La ciudad compacta no es la panacea
A partir del enfoque culturalista, el cual utiliza el concepto de ‘paisaje urbano’, que considera la mirada subjetiva, es decir, el punto de vista de la gente sobre las realidades urbanas, el investigador Montenegro cuestiona el famoso paradigma de la ciudad compacta, señalada como una solución a la expansión de las metrópolis.
Sin desconocer la necesidad de compactar las grandes urbes por miles de razones que ya se han expuesto, el arquitecto sostiene que el proceso no se puede adelantar de cualquier manera, y que hay que comenzar por garantizar relaciones adecuadas entre espacios libres y ocupados, iluminación y ventilación, así como percepciones visuales agradables.

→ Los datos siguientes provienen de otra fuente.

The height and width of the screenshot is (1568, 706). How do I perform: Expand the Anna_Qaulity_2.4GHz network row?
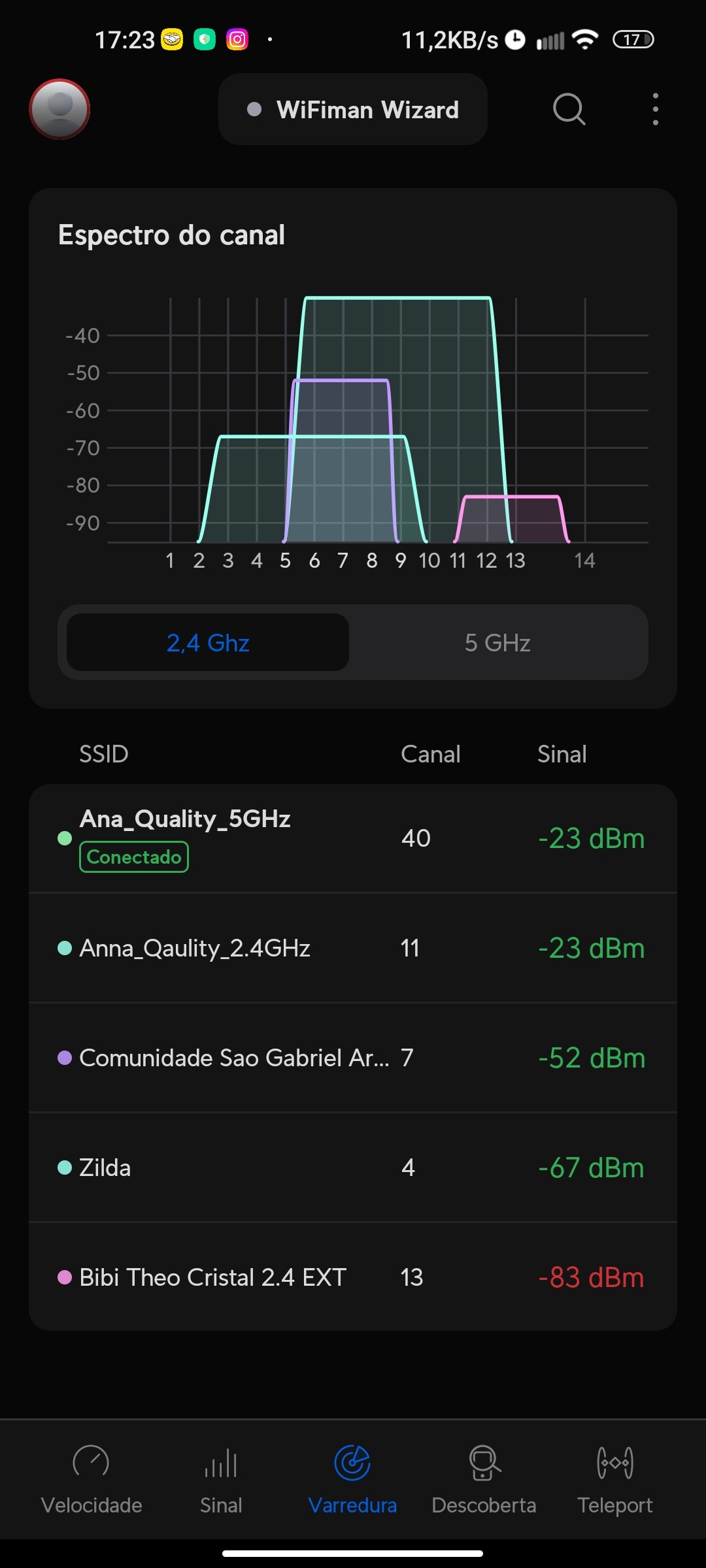pos(353,948)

Una ciudad compacta, agrega, debe permitir una mezcla de usos compatibles, sin especialización, que posibiliten la cohesión social. En definitiva, los modelos foráneos no se pueden adoptar de manera mecánica: “deben considerarse las condiciones sociales, la idiosincrasia y la historia de las experiencias locales”.
Un conjunto de rascacielos habitacionales construidos en Ciudad Bolívar ilustra la importancia de la perspectiva cultural: “esa vida en vertical cambia completamente las relaciones sociales, fomenta el individualismo y limita las posibilidades que tiene la calle como punto de encuentro. Se rompen redes sociales que, mal que bien, funcionan en los barrios informales donde se favorece, por ejemplo, la comunicación entre vecinos, el vigor microeconómico y hasta mayor solidaridad”, asegura el investigador.
No es fácil, por supuesto, plantear una solución a un problema en el que se enfrentan las experiencias pasadas de desafortunadas pérdidas del bien general contra unos supuestos derechos adquiridos del bien particular. De todas maneras, Montenegro deja planteada una reflexión a largo plazo sobre la posibilidad de un modelo de ciudad en la que el Estado pueda superar el rol de testigo mudo de la marcha hacia la inequidad.